Matt Pfeil Great, and you’ve used Cassandra for several years. Can you maybe share a little bit about the original experience in terms of how you got started with it, and if you have any recommendations for someone who’s getting started for the first time?
Matt Conway We started on Version 0.6, and then fairly soon moved to 0.7. It was a little bit rocky at first, because it wasn’t quite mature enough then. We had some issues, but we just kept updating and eventually reached a state where we were completely hands-off and were happy. Other problems we had were treating it too much like a relational database, not modeling our data to fit the normal Cassandra pattern, with having wide rows. That was a major performance impact, and once we switched away from doing that to using wide rows for our data, it made a huge difference.
To advise new people starting, make sure you really understand how to model data in Cassandra. Don’t just think you’re a special case, it’s okay if you do have a lot of rows. It will eventually bite you. Definitely, having wide rows makes a big difference. Read up as much as you can about how other people are doing that, and try to follow their pattern.
Matt Pfeil I’ll second that and just say that data modeling is extremely important. For everyone who’s reading or listening to this podcast, check out the documentation on this website, planetcassandra.org. The last thing I’ll say then, is I really want to thank Matt for his time today. I’ve actually been a customer and user of yours for a couple of years now, and I will second that it is really important to protect yourself from yourself, because you never know when you’re going to delete something that you really wish you hadn’t. You guys offer a great service, and I wish you the best of success moving forward.

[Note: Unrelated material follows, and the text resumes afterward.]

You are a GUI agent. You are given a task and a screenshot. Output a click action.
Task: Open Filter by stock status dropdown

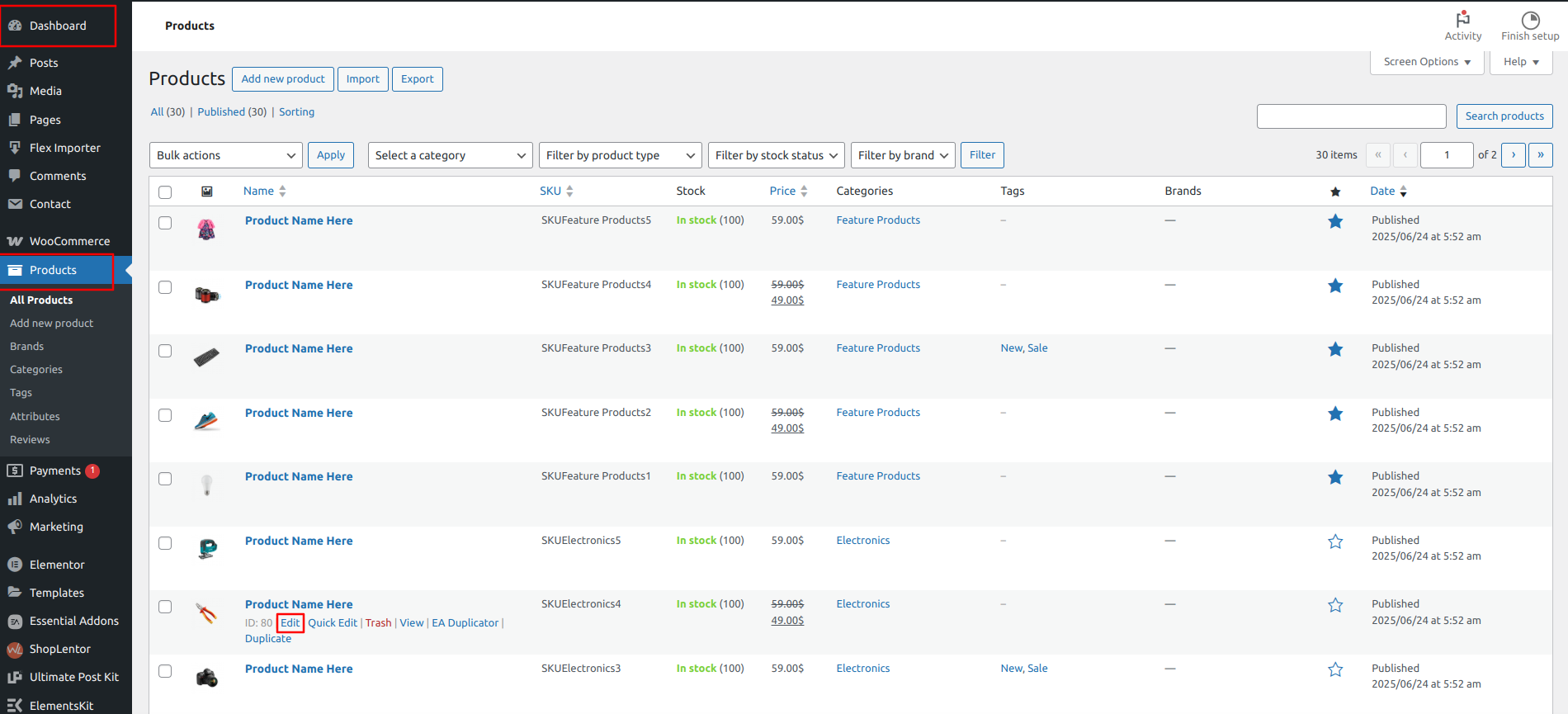point(777,155)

Matt Conway Thanks, pay attention in the upcoming months. We’re launching a developer program, a Backupify platform, so we can go much lighter on the applications we back up, and allow end users, end developers to actually integrate with our platform and tell us how to back up any given SaaS applications. We’ll do all the heavy lifting of doing the backup and storing it, and you just have to tell us which data is important so that we can pull it. It should be pretty interesting times; we’ll be using Cassandra for that as well. It’ll be our first foray into Cassandra 1.2, and even CQL. We are working wit the latest version of CQL, and so far it’s going pretty well.
Matt Pfeil Cool. I’m glad to hear that, and I want to thank all of our listeners for their time today and check Planet Cassandra for other 5-minute interviews with users in the Cassandra community.